I’m not judging. And I think this goes beyond questions of fidelity, I think it goes in to issues of our individuality. As tools let us always know where our partners and friends are, there is a convenience similar to the way that you have forgotten what it was like arranging a place to meet and having to stick to it. We all send a text now saying we’re a bit late or can we try that Sushi place next door?
There is also an easing, a relief, a reassurance. If my wife is away driving a long route, I do worry about her so in theory being able to see that she’s got there would be good. I can do this, we can do this, but I won’t. If she takes a left turn and wanders off down a scenic route, isn’t that her business? If the scenic route is a euphemism then my heart rate just went up but still, fundamentally, I don’t own her. I need to keep her by making her want to be, not because I’ve got GotchaApp 2.1.
The Atlantic website is less concerned than I am about individuality, it’s initially more concerned with the betrayed spouse. But in a piece that is at first 1984-like worrying, it goes through both the technical and some of the emotional issues – plus for all the tools to help someone catch their partner, it turns out there are tools helping the partner evade detection. Hence The Atlantic’s title of The Adultery Arms Race.

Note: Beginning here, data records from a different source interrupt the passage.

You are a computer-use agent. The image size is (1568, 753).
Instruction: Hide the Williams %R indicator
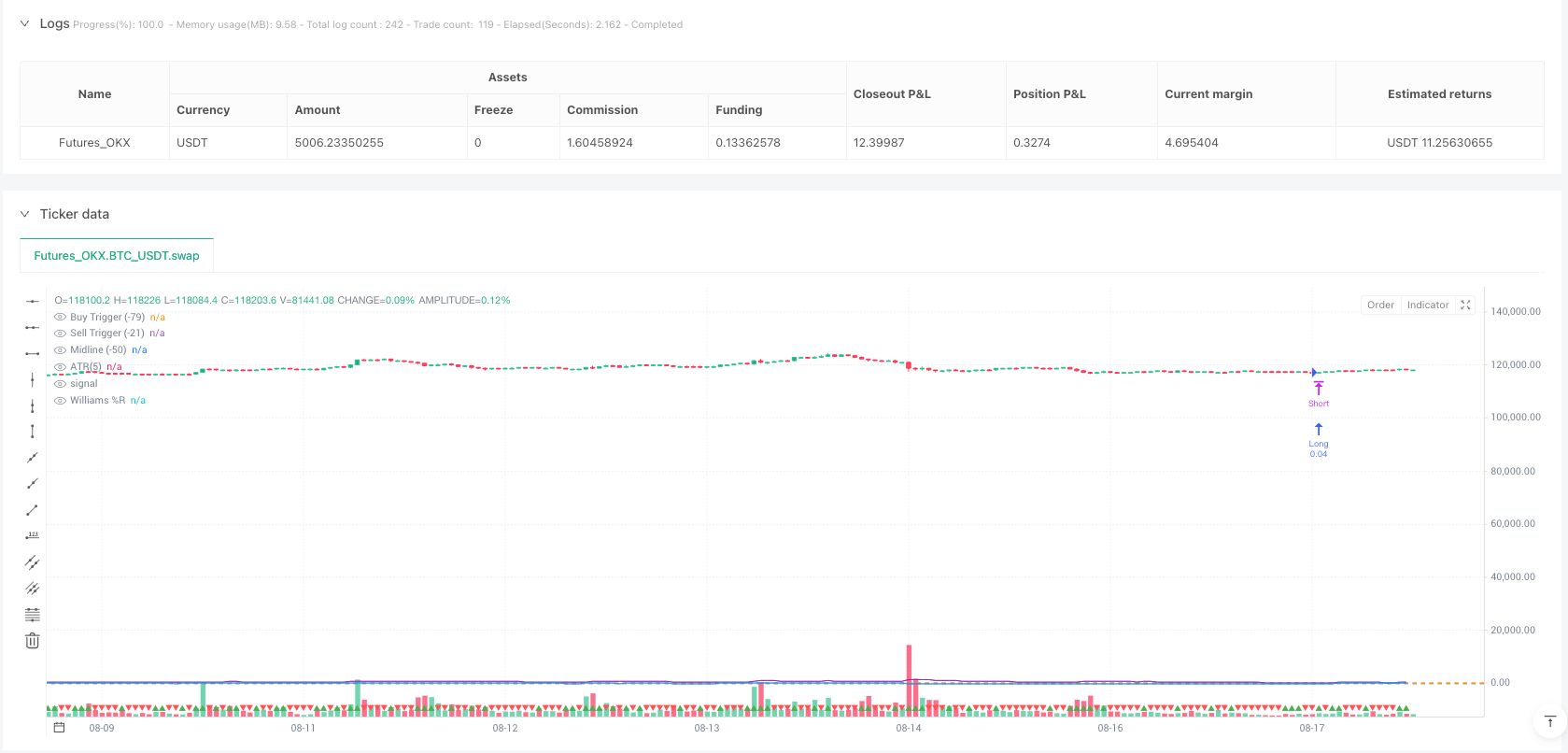click(x=61, y=401)
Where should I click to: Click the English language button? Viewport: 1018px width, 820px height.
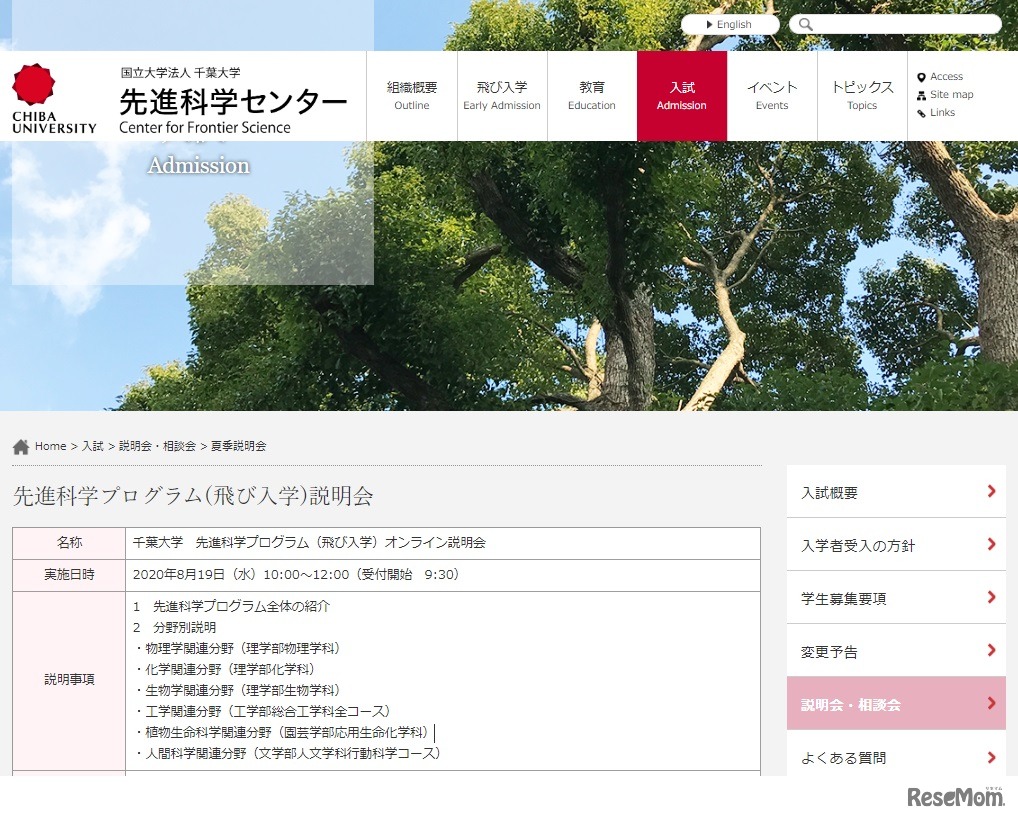(x=730, y=23)
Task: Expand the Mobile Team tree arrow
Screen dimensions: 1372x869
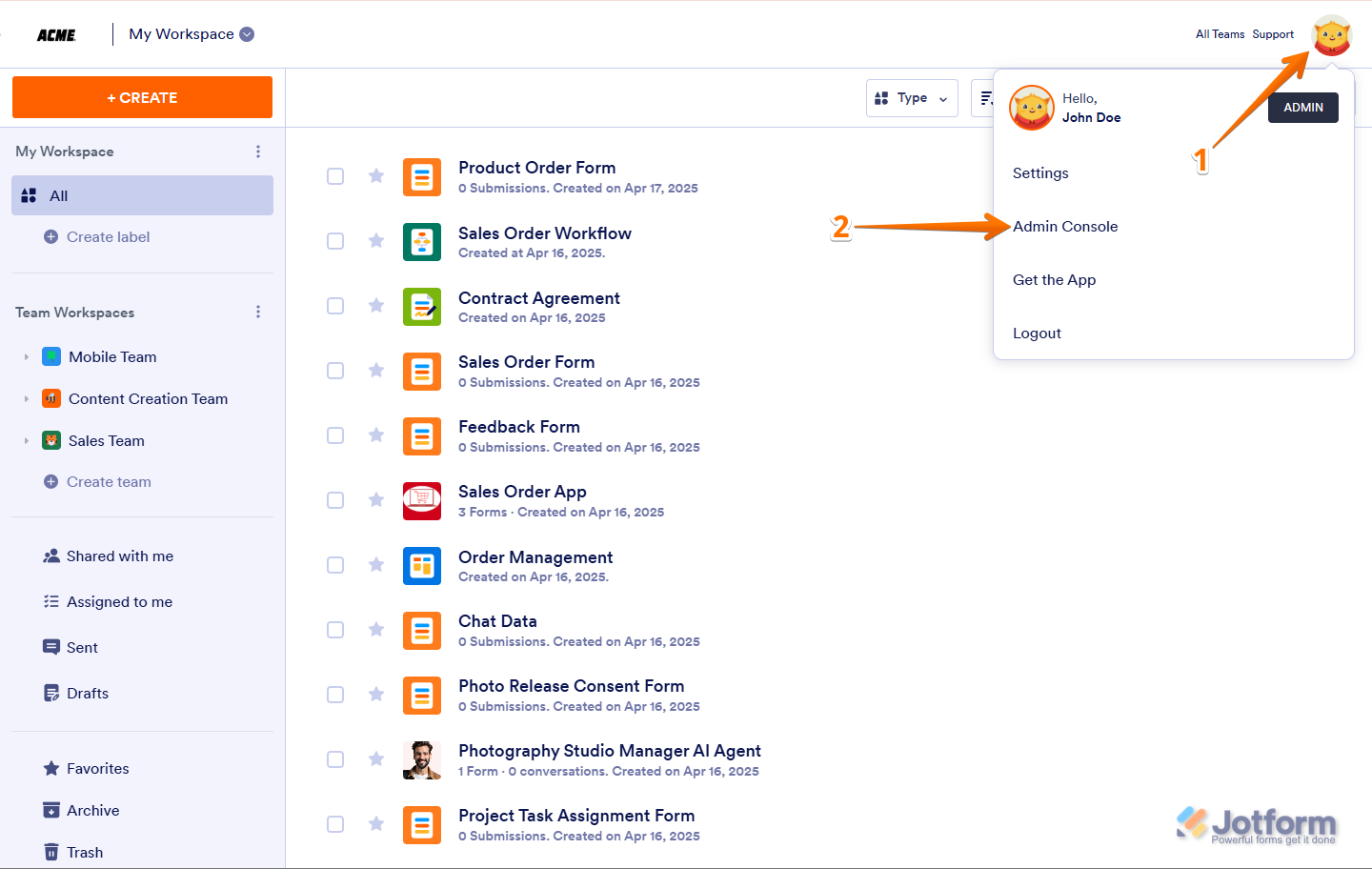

Here’s a taste from the start:
In an earlier era, a suspicious husband like Jay might have rifled through Ann’s pockets or hired a private investigator. But having stumbled upon Find My iPhone’s utility as a surveillance tool, Jay wondered what other apps might help him keep tabs on his wife. He didn’t have to look far. Spouses now have easy access to an array of sophisticated spy software that would give Edward Snowden night sweats: programs that record every keystroke; that compile detailed logs of our calls, texts, and video chats; that track a phone’s location in real time; that recover deleted messages from all manner of devices (without having to touch said devices); that turn phones into wiretapping equipment; and on and on.
Jay spent a few days researching surveillance tools before buying a program called Dr. Fone, which enabled him to remotely recover text messages from Ann’s phone. Late one night, he downloaded her texts onto his work laptop. He spent the next day reading through them at the office. Turns out, his wife had become involved with a co-worker. There were thousands of text messages between them, many X‑rated—an excruciatingly detailed record of Ann’s betrayal laid out on Jay’s computer screen. “I could literally watch her affair progress,” Jay told me, “and that in itself was painful.”